For many of us cooking is a mostly a chore. It may be annoying, boring or overwhelming - yet another task to fit into our busy days.
It is not surprising we are often looking for shortcuts, excuses and a way out. We think the solution may be a new gadget to make the chore 'easier', or perhaps we must get 'better at cooking' armed with a new year's resolution and a new cookbook, or we decide to avoid it altogether and let someone else (likely a corporation) do the cooking for us.
But what if we embraced preparing our own meals as a practice of self care and self respect? What if we took the time and attention to nourish ourselves with a spirit of joy and freedom. What if we looked at cooking through the curious eyes of a child, as an exciting adventure of tempting flavours and delicious transformations. What if cooking is about the journey, not the destination?
Don't be afraid. Be curious. Curiosity is all you need: What does your food look like? What does it feel like? What does it taste and smell like? Pay attention to your senses and the food in front of you. Not on the book or the screen or the clock.
Forget the staged photos, flamboyant TV chefs, and the latest trends. It's just dinner. It isn't rocket science. Even if we are often made to believe that cooking is some sort of specialist skill.
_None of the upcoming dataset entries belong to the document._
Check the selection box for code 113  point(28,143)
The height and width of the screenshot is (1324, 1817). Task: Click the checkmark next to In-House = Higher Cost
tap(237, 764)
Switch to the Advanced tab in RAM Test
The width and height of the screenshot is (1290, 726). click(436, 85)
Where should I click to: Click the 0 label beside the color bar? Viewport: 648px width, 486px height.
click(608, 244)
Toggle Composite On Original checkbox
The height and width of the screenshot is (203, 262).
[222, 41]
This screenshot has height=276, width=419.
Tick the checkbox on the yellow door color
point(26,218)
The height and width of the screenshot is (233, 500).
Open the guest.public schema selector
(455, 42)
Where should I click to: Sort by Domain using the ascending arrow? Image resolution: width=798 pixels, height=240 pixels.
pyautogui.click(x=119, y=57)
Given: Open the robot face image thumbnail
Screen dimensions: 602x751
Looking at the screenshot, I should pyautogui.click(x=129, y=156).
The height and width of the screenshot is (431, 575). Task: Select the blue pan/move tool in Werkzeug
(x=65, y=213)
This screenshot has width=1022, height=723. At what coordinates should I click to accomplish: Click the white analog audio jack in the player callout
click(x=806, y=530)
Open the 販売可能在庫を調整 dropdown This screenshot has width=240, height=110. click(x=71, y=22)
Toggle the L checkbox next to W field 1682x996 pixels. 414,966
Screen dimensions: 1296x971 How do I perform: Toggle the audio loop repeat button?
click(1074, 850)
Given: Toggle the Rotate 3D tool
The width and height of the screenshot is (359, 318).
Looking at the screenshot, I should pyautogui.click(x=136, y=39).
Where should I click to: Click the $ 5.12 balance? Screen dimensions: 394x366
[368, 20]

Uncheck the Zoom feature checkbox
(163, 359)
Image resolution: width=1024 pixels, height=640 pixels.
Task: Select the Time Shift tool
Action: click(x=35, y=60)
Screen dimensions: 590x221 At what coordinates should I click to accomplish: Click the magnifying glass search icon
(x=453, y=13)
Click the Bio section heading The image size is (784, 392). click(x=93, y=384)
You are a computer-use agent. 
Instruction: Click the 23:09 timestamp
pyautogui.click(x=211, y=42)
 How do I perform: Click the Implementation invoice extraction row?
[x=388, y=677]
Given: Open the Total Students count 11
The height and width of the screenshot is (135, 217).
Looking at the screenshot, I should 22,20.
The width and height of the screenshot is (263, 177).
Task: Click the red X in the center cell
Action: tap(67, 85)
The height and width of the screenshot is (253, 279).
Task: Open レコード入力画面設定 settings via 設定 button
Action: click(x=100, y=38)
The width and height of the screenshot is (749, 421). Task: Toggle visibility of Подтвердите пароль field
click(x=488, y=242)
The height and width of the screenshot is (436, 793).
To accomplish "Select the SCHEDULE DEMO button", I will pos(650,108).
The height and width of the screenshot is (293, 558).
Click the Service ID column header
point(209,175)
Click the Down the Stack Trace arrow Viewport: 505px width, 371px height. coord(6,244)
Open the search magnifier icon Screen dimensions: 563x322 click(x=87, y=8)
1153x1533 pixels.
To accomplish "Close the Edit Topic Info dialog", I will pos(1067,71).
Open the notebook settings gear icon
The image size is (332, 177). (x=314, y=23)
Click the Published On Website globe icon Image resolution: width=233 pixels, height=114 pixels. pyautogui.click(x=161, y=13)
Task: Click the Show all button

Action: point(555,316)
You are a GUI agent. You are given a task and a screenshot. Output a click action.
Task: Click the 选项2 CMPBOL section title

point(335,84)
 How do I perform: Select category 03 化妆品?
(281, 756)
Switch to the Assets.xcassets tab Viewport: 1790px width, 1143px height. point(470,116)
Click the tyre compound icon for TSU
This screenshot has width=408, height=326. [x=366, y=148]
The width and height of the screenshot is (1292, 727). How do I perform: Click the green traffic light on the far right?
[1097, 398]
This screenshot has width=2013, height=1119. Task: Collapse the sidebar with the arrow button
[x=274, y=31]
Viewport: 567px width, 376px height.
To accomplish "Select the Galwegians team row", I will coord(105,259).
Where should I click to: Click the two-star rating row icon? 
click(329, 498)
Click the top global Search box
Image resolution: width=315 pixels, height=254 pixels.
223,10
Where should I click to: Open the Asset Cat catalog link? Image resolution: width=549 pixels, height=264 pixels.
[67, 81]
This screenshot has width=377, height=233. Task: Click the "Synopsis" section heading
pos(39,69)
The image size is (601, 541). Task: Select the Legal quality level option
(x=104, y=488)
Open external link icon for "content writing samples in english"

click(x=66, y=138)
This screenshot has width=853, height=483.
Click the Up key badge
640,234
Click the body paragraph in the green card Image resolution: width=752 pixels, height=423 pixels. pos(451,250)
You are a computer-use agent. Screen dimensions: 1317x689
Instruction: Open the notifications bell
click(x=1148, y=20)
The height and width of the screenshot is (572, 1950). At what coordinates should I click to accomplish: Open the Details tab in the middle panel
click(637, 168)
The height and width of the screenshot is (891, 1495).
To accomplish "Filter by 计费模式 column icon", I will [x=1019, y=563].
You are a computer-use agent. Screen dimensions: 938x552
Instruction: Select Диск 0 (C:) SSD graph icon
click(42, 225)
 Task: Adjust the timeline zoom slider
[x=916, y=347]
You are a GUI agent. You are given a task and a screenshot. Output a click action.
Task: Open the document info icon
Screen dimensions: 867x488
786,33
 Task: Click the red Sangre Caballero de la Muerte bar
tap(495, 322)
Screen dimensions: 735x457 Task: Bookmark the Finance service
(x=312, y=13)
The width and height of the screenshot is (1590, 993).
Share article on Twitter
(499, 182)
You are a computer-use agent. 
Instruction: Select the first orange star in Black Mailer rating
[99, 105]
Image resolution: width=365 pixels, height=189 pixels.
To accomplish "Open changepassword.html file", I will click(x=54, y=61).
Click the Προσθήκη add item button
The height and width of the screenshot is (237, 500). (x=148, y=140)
On the contrary, cooking is the one behaviour that sets us humans apart from all other animals, its arrival becoming a real turning point in the evolution of the human species.
I'm convinced we all have a cook in us. But that primal intuition has gone into hiding as the noise around food is getting louder all the time. TV shows, competitions, social media... everyone is obsessing about food while we collectively cook less and less. Rather than turning to the specialists - those chefs, nutritionists and food corporations - to tell us what to eat and how to cook, I want to propose we turn inwards to find our inner cook buried under all that noise. We all know how to cook.
Let's start by reclaiming our curiosity about food. Don't wait for others to tell us what we should like and eat, rather, learn to trust our own taste. And there is only one way to do it: get in the kitchen and get your pots dirty.